The sky was once full of birds. Magnificent flocks so enormous that they would darken the skies for days as they flew overhead. The most awe-inspiring of these flocks belonged to a bird called the passenger pigeon. At their height, they were the most numerous bird species in North America, with a population estimated at 5 billion. But over the course of a few decades, we eradicated them for food, using nothing but the crudest 19th-century hunting technology. With callous indifference, we simply shot them out of the sky, one by one, until their songs were never heard again. 

The Lost Birds is a memorial for their loss, and the loss of other species due to human activity. It's a celebration of their beauty--as symbols of hope, peace, and renewal. But it also mourns their absence--through the lonely branches of a tree, or the fading echoes of distant bird cries. And like the metaphor of the canary in the coal mine, it's also a warning: that unless we reverse our course, the fate that befell these once soaring flocks will be a foreshadowing of our own extinction.

To pay proper tribute to these birds, I adopted a distinctly 19th-century musical vocabulary: one based on the tunefulness of folk songs, with a string orchestra accompaniment that's both soaring and melancholy. And to put their story into words, I turned to four 19th-century poets--Emily Dickinson, Christina Rossetti, Edna St.
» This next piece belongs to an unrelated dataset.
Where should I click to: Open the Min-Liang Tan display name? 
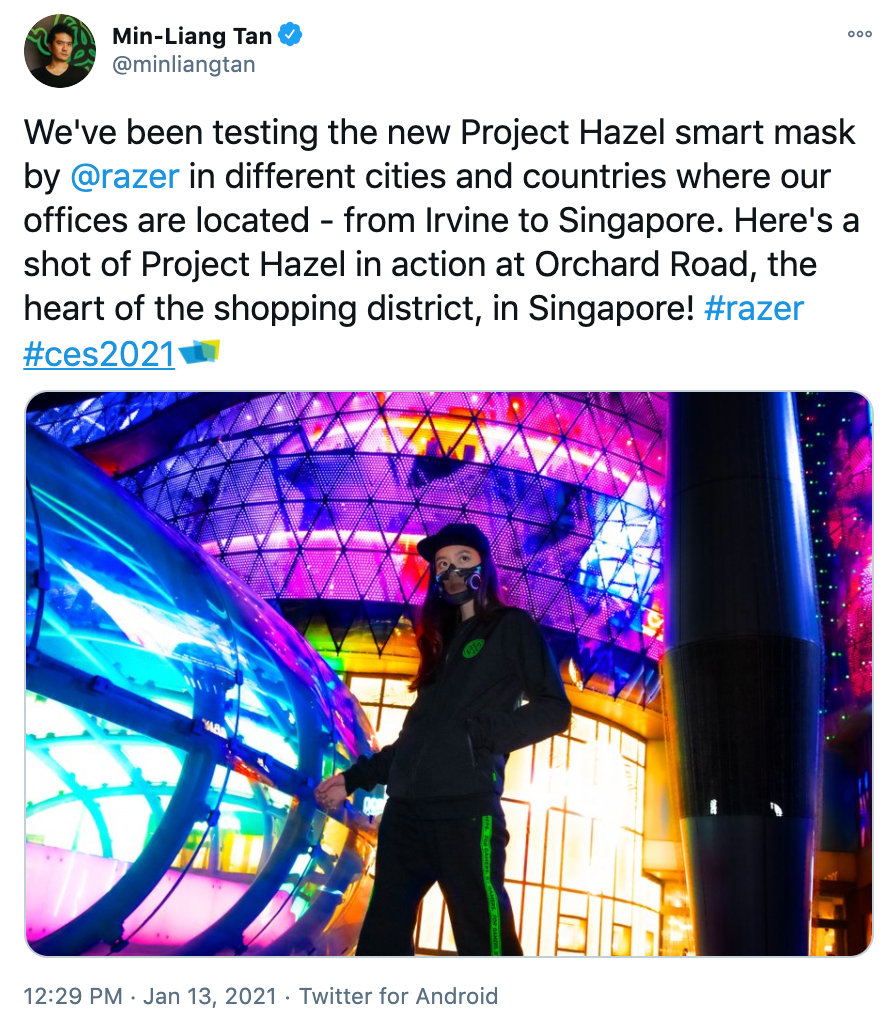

Vincent Millay, and Sara Teasdale. These women saw their world transform from a pastoral society to an industrial one--one in which humans, for the first time, began disastrously reshaping the environment. And the poems which I selected depict an increasingly fraught world: first without birds, and ultimately without humans.

We are now in the 21st century, and our tools for affecting the world around us--emissions, pesticides, deforestation--are more indiscriminate and cruelly efficient. As bird, fish, animal, and insect populations crash around us, we increasingly find ourselves in a silent world--one in which the songs of birds are heard less and less. We hope that the silence can be filled by more voices speaking up on behalf of these lost birds--for their sake, and for ours.


yourclassicalMPR writes…..Composer Christopher Tin and the British vocal ensemble Voces8 were introduced to one another by their recording engineer about a decade ago. Ever since that first meeting, Tin has been looking for an opportunity to collaborate with the singers. They were finally able to come together on a project called The Lost Birds.

“The main overture of The Lost Birds is actually a melody that I'd written years ago for a documentary about bird extinctions,” Tin said. “This subject has been on my mind for more than ten years. This one little tune that I wrote 11 years ago has stayed as something that I wanted to expand upon in a choral requiem format. I finally got the chance to do that with Voces8 during the pandemic.”